Azure is a money-maked for MS, and wouldn't be so without those weird legacy enterprise deployments. The big question is if continuing to increase a posture about about security together with an "cloud" focus is actually in their best interest or if retaining those legacy enterprises would have been smarter.

whizzter•1mo ago
Plenty of other workloads that benefit from high performance file access and with networks speeds and disk speeds getting higher whilst single-core perf has more or less plateaued in comparison, it's thus more and more important to support data-paths where the kernel switching won't become a bottleneck.
geerlingguy•1mo ago
Interesting, the main things I've read for SMB Direct are from Microsoft, for their Windows Server implementation.
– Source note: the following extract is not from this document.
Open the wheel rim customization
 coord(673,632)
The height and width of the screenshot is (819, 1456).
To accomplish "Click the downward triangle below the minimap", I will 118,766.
But with Apple's recent introduction of RDMA over Thunderbolt, that got my hopes up I could use it for storage, not only moving LLMs, but also for video file storage, where editing from one Mac to another (or over Ethernet, if that's supported) could be much faster, with lower latency.

ohthehugemanate•1mo ago
What is the performance impact of soft RDMA over SMB this way, vs the traditional SMB on the IP stack?
hejira•1mo ago
I was sure SMB3 was Super Mario Bros 3.
molticrystal•1mo ago
The verbs used in RDMA are Turing complete [0] [1] . They don't seem to be all be accessible from SMB3/SMB Direct, and the SMB opcodes themselves seem lacking, but with enough effort maybe you can get access or add what you need and this would form a path to finally have the ultimate Super Mario Brothers 3 Remote Direct Memory Access tech.

[0] https://www.usenix.org/conference/nsdi22/presentation/reda

[1] https://www.youtube.com/watch?v=sTT_XPfYudg

mickael-kerjean•1mo ago
is there some open source product who can leverage this or this just assume you have to use Microsoft stuff?
zamadatix•1mo ago
The SMB Direct support mentioned here is in the kernel for client & server from 5.15+. After that it's just a mount point any application can access. No Microsoft stuff needed on either side.
noinsight•1mo ago
This was probably added by/for Tuxera to increase Tuxera Fusion SMB performance.